> WHAT YOU WILL DO: Write out each line below exactly as it appears.

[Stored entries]

§ §

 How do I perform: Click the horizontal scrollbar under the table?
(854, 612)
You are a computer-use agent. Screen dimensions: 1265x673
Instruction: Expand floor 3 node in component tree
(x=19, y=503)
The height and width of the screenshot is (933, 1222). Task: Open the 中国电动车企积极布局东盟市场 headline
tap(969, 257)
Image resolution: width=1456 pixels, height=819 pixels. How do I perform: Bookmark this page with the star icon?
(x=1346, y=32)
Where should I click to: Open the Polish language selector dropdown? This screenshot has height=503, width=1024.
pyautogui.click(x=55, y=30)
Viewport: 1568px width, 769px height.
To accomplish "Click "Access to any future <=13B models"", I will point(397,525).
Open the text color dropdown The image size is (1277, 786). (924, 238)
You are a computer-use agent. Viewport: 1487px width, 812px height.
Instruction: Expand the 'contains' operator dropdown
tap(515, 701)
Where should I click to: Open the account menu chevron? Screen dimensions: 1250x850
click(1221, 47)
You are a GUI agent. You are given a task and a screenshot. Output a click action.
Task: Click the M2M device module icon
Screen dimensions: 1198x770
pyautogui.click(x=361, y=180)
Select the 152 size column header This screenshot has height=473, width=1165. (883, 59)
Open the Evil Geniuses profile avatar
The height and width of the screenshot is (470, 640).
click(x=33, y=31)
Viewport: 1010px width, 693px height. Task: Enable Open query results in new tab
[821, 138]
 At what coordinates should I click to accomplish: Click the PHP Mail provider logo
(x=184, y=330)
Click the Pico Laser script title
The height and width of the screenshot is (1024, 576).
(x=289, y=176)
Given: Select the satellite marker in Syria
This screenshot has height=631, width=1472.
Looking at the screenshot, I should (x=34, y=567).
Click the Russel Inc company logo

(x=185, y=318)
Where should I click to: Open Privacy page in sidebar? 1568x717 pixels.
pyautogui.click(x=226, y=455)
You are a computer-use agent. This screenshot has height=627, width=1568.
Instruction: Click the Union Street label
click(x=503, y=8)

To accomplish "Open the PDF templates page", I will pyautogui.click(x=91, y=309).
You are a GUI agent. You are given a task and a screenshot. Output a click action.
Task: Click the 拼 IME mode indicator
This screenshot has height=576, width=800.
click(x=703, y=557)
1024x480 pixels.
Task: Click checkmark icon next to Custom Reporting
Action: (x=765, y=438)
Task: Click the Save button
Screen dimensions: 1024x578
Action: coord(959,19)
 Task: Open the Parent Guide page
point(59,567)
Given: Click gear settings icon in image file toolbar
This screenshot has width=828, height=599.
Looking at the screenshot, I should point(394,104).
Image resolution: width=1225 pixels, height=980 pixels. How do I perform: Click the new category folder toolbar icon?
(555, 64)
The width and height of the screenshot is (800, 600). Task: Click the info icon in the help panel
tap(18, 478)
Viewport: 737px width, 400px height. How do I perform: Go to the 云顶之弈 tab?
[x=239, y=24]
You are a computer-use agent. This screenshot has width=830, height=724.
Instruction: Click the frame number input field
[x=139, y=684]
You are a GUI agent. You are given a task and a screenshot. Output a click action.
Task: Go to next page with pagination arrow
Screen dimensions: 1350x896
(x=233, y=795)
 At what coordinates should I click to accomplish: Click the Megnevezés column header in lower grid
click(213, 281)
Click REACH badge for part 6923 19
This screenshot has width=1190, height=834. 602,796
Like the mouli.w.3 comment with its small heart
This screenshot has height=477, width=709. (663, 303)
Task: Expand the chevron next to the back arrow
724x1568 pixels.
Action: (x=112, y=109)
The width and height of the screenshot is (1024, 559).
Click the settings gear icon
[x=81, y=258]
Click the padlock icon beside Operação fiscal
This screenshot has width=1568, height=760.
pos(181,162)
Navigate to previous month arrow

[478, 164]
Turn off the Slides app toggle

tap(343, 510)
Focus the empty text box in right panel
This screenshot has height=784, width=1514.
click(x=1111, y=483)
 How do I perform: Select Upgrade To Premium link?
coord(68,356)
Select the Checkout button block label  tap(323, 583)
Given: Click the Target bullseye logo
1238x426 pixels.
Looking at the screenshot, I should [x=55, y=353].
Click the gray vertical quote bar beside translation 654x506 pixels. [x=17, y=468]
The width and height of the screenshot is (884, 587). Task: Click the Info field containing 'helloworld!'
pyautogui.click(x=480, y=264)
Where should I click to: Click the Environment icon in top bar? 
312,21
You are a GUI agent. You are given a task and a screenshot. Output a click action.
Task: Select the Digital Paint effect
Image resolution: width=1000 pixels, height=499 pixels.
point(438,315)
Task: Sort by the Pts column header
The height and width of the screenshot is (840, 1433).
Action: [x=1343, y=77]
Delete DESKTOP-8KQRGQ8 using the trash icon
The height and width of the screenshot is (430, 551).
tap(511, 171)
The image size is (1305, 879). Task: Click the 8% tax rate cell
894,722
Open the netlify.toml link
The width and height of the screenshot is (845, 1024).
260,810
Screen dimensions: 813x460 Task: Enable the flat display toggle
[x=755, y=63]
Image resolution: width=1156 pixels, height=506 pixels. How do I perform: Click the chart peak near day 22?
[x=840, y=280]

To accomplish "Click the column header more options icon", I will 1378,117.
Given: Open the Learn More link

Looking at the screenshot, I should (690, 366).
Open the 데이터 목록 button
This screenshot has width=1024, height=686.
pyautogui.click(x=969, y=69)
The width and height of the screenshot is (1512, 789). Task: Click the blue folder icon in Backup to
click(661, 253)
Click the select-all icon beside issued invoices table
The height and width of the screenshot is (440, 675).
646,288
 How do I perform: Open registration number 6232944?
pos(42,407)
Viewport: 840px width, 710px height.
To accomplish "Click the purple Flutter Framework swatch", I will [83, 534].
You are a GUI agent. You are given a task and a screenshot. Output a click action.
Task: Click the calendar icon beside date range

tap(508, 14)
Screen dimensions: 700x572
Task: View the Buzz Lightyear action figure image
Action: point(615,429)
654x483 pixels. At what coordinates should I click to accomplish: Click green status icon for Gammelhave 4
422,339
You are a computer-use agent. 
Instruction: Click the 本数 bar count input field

§ §

> THE ANSWER:
 How do I perform: Click the horizontal scrollbar under the table?
(854, 612)
You are a computer-use agent. Screen dimensions: 1265x673
Instruction: Expand floor 3 node in component tree
(x=19, y=503)
The height and width of the screenshot is (933, 1222). Task: Open the 中国电动车企积极布局东盟市场 headline
tap(969, 257)
Image resolution: width=1456 pixels, height=819 pixels. How do I perform: Bookmark this page with the star icon?
(x=1346, y=32)
Where should I click to: Open the Polish language selector dropdown? This screenshot has height=503, width=1024.
pyautogui.click(x=55, y=30)
Viewport: 1568px width, 769px height.
To accomplish "Click "Access to any future <=13B models"", I will point(397,525).
Open the text color dropdown The image size is (1277, 786). (924, 238)
You are a computer-use agent. Viewport: 1487px width, 812px height.
Instruction: Expand the 'contains' operator dropdown
tap(515, 701)
Where should I click to: Open the account menu chevron? Screen dimensions: 1250x850
click(1221, 47)
You are a GUI agent. You are given a task and a screenshot. Output a click action.
Task: Click the M2M device module icon
Screen dimensions: 1198x770
pyautogui.click(x=361, y=180)
Select the 152 size column header This screenshot has height=473, width=1165. (883, 59)
Open the Evil Geniuses profile avatar
The height and width of the screenshot is (470, 640).
click(x=33, y=31)
Viewport: 1010px width, 693px height. Task: Enable Open query results in new tab
[821, 138]
 At what coordinates should I click to accomplish: Click the PHP Mail provider logo
(x=184, y=330)
Click the Pico Laser script title
The height and width of the screenshot is (1024, 576).
(x=289, y=176)
Given: Select the satellite marker in Syria
This screenshot has height=631, width=1472.
Looking at the screenshot, I should (x=34, y=567).
Click the Russel Inc company logo

(x=185, y=318)
Where should I click to: Open Privacy page in sidebar? 1568x717 pixels.
pyautogui.click(x=226, y=455)
You are a computer-use agent. This screenshot has height=627, width=1568.
Instruction: Click the Union Street label
click(x=503, y=8)

To accomplish "Open the PDF templates page", I will pyautogui.click(x=91, y=309).
You are a GUI agent. You are given a task and a screenshot. Output a click action.
Task: Click the 拼 IME mode indicator
This screenshot has height=576, width=800.
click(x=703, y=557)
1024x480 pixels.
Task: Click checkmark icon next to Custom Reporting
Action: (x=765, y=438)
Task: Click the Save button
Screen dimensions: 1024x578
Action: coord(959,19)
 Task: Open the Parent Guide page
point(59,567)
Given: Click gear settings icon in image file toolbar
This screenshot has width=828, height=599.
Looking at the screenshot, I should point(394,104).
Image resolution: width=1225 pixels, height=980 pixels. How do I perform: Click the new category folder toolbar icon?
(555, 64)
The width and height of the screenshot is (800, 600). Task: Click the info icon in the help panel
tap(18, 478)
Viewport: 737px width, 400px height. How do I perform: Go to the 云顶之弈 tab?
[x=239, y=24]
You are a computer-use agent. This screenshot has width=830, height=724.
Instruction: Click the frame number input field
[x=139, y=684]
You are a GUI agent. You are given a task and a screenshot. Output a click action.
Task: Go to next page with pagination arrow
Screen dimensions: 1350x896
(x=233, y=795)
 At what coordinates should I click to accomplish: Click the Megnevezés column header in lower grid
click(213, 281)
Click REACH badge for part 6923 19
This screenshot has width=1190, height=834. 602,796
Like the mouli.w.3 comment with its small heart
This screenshot has height=477, width=709. (663, 303)
Task: Expand the chevron next to the back arrow
724x1568 pixels.
Action: (x=112, y=109)
The width and height of the screenshot is (1024, 559).
Click the settings gear icon
[x=81, y=258]
Click the padlock icon beside Operação fiscal
This screenshot has width=1568, height=760.
pos(181,162)
Navigate to previous month arrow

[478, 164]
Turn off the Slides app toggle

tap(343, 510)
Focus the empty text box in right panel
This screenshot has height=784, width=1514.
click(x=1111, y=483)
 How do I perform: Select Upgrade To Premium link?
coord(68,356)
Select the Checkout button block label  tap(323, 583)
Given: Click the Target bullseye logo
1238x426 pixels.
Looking at the screenshot, I should [x=55, y=353].
Click the gray vertical quote bar beside translation 654x506 pixels. [x=17, y=468]
The width and height of the screenshot is (884, 587). Task: Click the Info field containing 'helloworld!'
pyautogui.click(x=480, y=264)
Where should I click to: Click the Environment icon in top bar? 
312,21
You are a GUI agent. You are given a task and a screenshot. Output a click action.
Task: Select the Digital Paint effect
Image resolution: width=1000 pixels, height=499 pixels.
point(438,315)
Task: Sort by the Pts column header
The height and width of the screenshot is (840, 1433).
Action: [x=1343, y=77]
Delete DESKTOP-8KQRGQ8 using the trash icon
The height and width of the screenshot is (430, 551).
tap(511, 171)
The image size is (1305, 879). Task: Click the 8% tax rate cell
894,722
Open the netlify.toml link
The width and height of the screenshot is (845, 1024).
260,810
Screen dimensions: 813x460 Task: Enable the flat display toggle
[x=755, y=63]
Image resolution: width=1156 pixels, height=506 pixels. How do I perform: Click the chart peak near day 22?
[x=840, y=280]

To accomplish "Click the column header more options icon", I will 1378,117.
Given: Open the Learn More link

Looking at the screenshot, I should (690, 366).
Open the 데이터 목록 button
This screenshot has width=1024, height=686.
pyautogui.click(x=969, y=69)
The width and height of the screenshot is (1512, 789). Task: Click the blue folder icon in Backup to
click(661, 253)
Click the select-all icon beside issued invoices table
The height and width of the screenshot is (440, 675).
646,288
 How do I perform: Open registration number 6232944?
pos(42,407)
Viewport: 840px width, 710px height.
To accomplish "Click the purple Flutter Framework swatch", I will [83, 534].
You are a GUI agent. You are given a task and a screenshot. Output a click action.
Task: Click the calendar icon beside date range

tap(508, 14)
Screen dimensions: 700x572
Task: View the Buzz Lightyear action figure image
Action: point(615,429)
654x483 pixels. At what coordinates should I click to accomplish: Click green status icon for Gammelhave 4
422,339
You are a computer-use agent. 
Instruction: Click the 本数 bar count input field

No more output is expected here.